Лидочка удивительно стойкое существо. В раннем детстве
осталась без отца и матери – погибли в авиакатастрофе. У девочки не оказалось
никаких родственников, только двоюродная бабушка где-то в Перми. Женщина не
замедлила приехать в Москву и поселиться в просторной квартире сироты. Через
год туда перебрались все многочисленные уральские домочадцы: бабкин сын с женой
и двумя детьми, дочь с супругом… Лидусю отселили в небольшой чуланчик без окна,
но скоро и эта жилплощадь показалась бабке слишком шикарной для мешавшей всем
девчонки. Лиду отправили в загородный детдом санаторного типа, причем
мотивировали гадкий поступок весьма благородно – якобы у ребенка развилась
сильнейшая аллергия и свежий воздух ей просто необходим. Когда завершившая
учебу в восьмом классе Лидуся вернулась в Москву, даже чулан в квартире ей
давать не хотели. Девочка, увлекавшаяся рисованием и лепкой, поступила в ПТУ и
стала учиться на гримера. По вечерам старалась как можно дольше задерживаться в
училище, чтобы не возвращаться в неприветливый дом, где к ней все время
придирались, выживая из дому.
Однажды учительница математики спросила, отчего Лидуля так
засиделась. Девочка не выдержала и рассказала преподавательнице все. Майя
Михайловна пришла в ужас и немедленно начала действовать.

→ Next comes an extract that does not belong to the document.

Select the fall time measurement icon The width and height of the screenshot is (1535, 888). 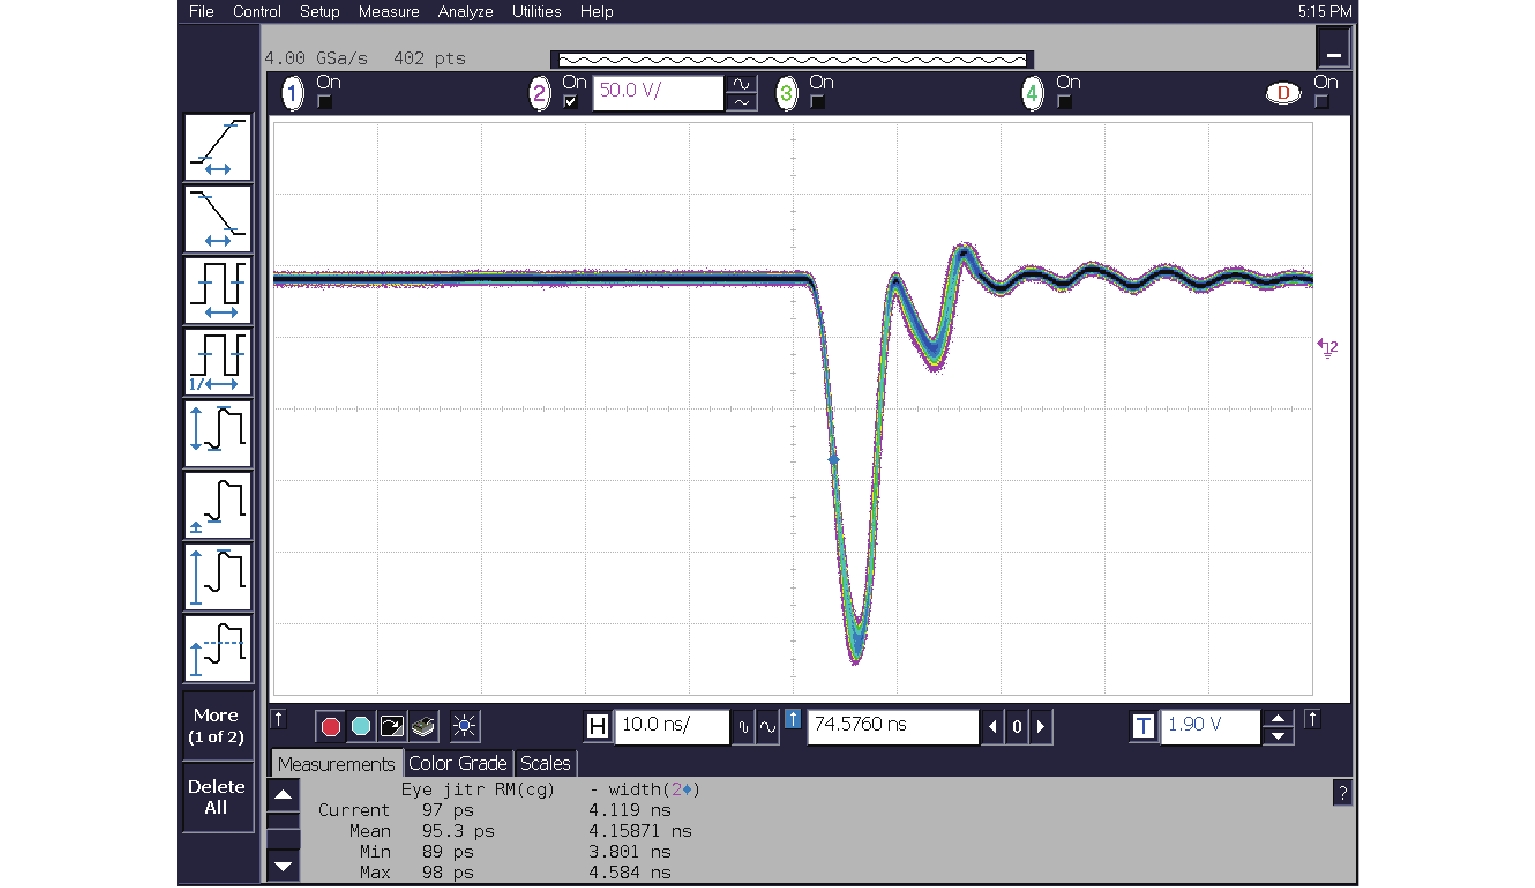coord(218,219)
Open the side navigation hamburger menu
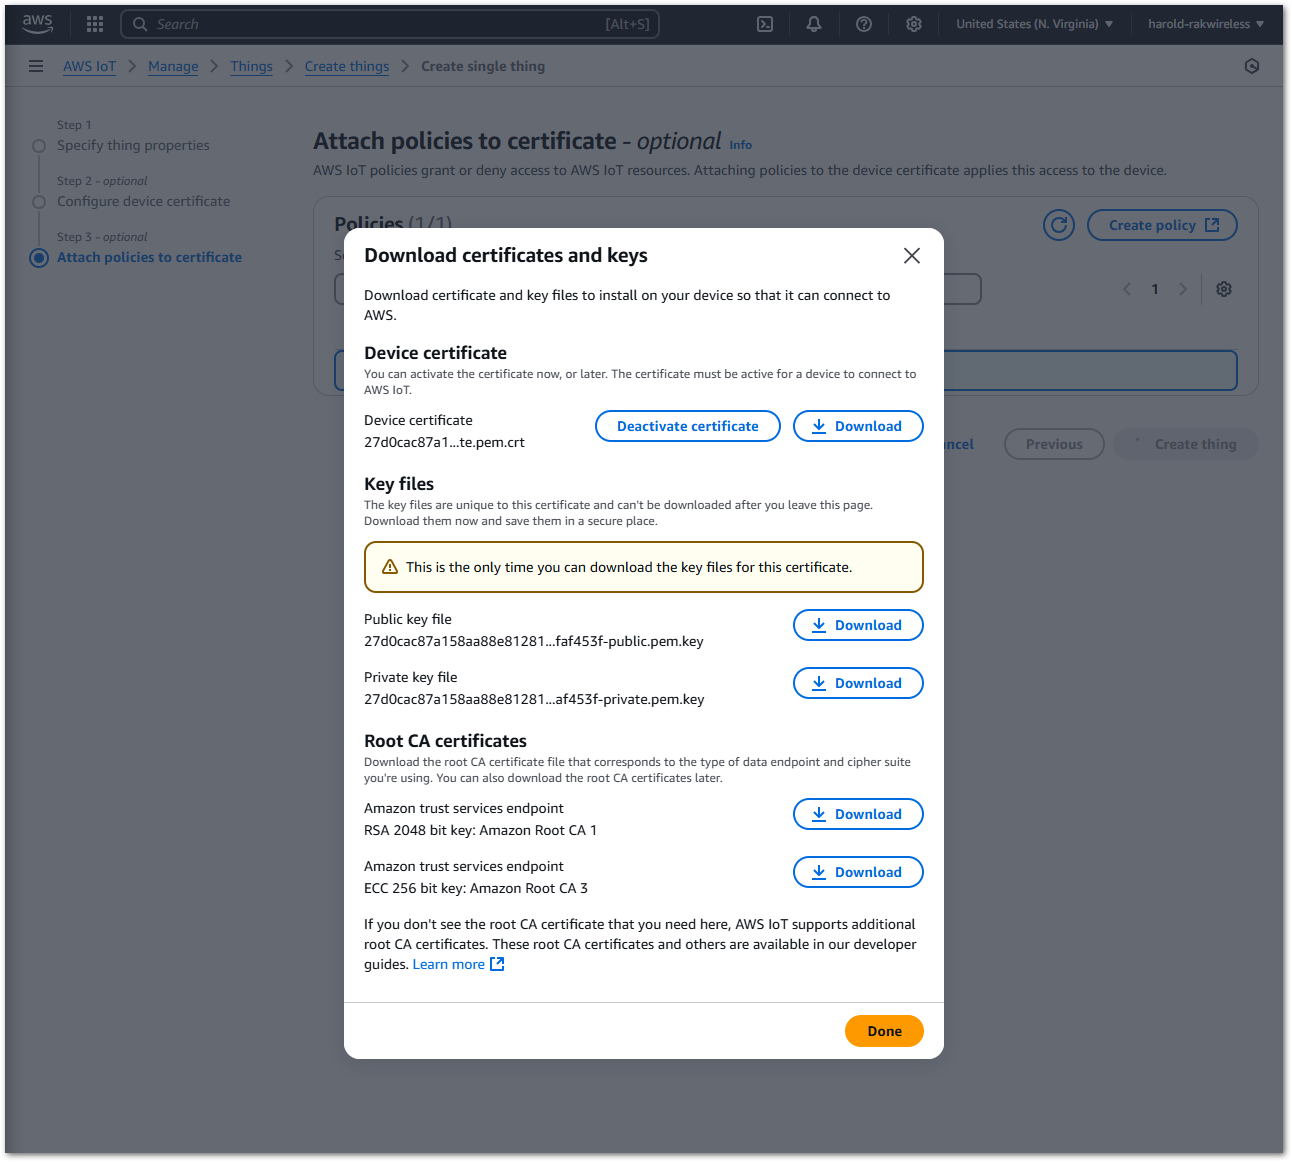Screen dimensions: 1292x1162 point(36,66)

В советское время довольно легко было начать кампанию в
защиту обиженного ребенка. Майя Михайловна за один день обежала нужные
инстанции, и к противной бабке разом заявились проверяющие: из районного отдела
народного образования, домовой партийной организации, комсорг ПТУ… Замыкал
группу разгневанных женщин местный участковый, грозно потребовавший предъявить
паспорта. Родственников сгубила элементарная жадность. Перебравшись с Урала в
Москву, они не захотели терять жилплощадь в Перми. В Лидочкиных хоромах
оказалась прописана только зловредная бабка.